====== Data

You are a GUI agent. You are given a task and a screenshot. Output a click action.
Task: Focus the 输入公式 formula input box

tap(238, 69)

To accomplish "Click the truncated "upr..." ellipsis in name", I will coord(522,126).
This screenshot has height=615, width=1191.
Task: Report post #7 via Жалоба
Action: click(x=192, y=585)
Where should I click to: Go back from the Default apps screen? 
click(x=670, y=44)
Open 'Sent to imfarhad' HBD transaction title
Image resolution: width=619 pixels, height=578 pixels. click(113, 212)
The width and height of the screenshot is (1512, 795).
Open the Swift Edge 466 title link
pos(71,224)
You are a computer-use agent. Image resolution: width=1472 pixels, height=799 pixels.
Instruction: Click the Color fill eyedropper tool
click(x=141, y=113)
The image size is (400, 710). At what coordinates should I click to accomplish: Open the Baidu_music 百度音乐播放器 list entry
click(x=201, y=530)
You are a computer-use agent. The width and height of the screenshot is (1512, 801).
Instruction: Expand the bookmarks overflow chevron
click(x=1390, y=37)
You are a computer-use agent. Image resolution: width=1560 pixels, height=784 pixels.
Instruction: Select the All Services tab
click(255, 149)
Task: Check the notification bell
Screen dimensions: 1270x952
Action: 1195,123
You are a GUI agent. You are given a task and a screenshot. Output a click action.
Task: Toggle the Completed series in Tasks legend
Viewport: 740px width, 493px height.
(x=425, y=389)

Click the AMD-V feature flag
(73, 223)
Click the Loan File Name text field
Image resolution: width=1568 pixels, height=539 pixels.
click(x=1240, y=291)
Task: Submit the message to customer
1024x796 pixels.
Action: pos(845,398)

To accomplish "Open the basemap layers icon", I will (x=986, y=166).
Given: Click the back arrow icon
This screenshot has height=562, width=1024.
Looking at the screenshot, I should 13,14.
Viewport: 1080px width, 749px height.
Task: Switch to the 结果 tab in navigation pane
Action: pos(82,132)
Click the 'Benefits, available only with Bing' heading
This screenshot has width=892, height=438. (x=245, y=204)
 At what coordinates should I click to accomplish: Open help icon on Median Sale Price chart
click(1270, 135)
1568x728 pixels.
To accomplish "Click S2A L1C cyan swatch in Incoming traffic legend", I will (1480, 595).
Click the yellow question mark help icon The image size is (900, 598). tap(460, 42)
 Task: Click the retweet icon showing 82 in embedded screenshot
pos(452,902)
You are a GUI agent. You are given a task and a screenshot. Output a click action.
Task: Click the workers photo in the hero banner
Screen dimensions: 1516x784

============

▶ **What you will do**:
Return, exactly, the lines from the first line of the records above to the line containing "1568x728 pixels.", both included.

▶ **Task response**:
You are a GUI agent. You are given a task and a screenshot. Output a click action.
Task: Focus the 输入公式 formula input box

tap(238, 69)

To accomplish "Click the truncated "upr..." ellipsis in name", I will coord(522,126).
This screenshot has height=615, width=1191.
Task: Report post #7 via Жалоба
Action: click(x=192, y=585)
Where should I click to: Go back from the Default apps screen? 
click(x=670, y=44)
Open 'Sent to imfarhad' HBD transaction title
Image resolution: width=619 pixels, height=578 pixels. click(113, 212)
The width and height of the screenshot is (1512, 795).
Open the Swift Edge 466 title link
pos(71,224)
You are a computer-use agent. Image resolution: width=1472 pixels, height=799 pixels.
Instruction: Click the Color fill eyedropper tool
click(x=141, y=113)
The image size is (400, 710). At what coordinates should I click to accomplish: Open the Baidu_music 百度音乐播放器 list entry
click(x=201, y=530)
You are a computer-use agent. The width and height of the screenshot is (1512, 801).
Instruction: Expand the bookmarks overflow chevron
click(x=1390, y=37)
You are a computer-use agent. Image resolution: width=1560 pixels, height=784 pixels.
Instruction: Select the All Services tab
click(255, 149)
Task: Check the notification bell
Screen dimensions: 1270x952
Action: 1195,123
You are a GUI agent. You are given a task and a screenshot. Output a click action.
Task: Toggle the Completed series in Tasks legend
Viewport: 740px width, 493px height.
(x=425, y=389)

Click the AMD-V feature flag
(73, 223)
Click the Loan File Name text field
Image resolution: width=1568 pixels, height=539 pixels.
click(x=1240, y=291)
Task: Submit the message to customer
1024x796 pixels.
Action: pos(845,398)

To accomplish "Open the basemap layers icon", I will (x=986, y=166).
Given: Click the back arrow icon
This screenshot has height=562, width=1024.
Looking at the screenshot, I should 13,14.
Viewport: 1080px width, 749px height.
Task: Switch to the 结果 tab in navigation pane
Action: pos(82,132)
Click the 'Benefits, available only with Bing' heading
This screenshot has width=892, height=438. (x=245, y=204)
 At what coordinates should I click to accomplish: Open help icon on Median Sale Price chart
click(1270, 135)
1568x728 pixels.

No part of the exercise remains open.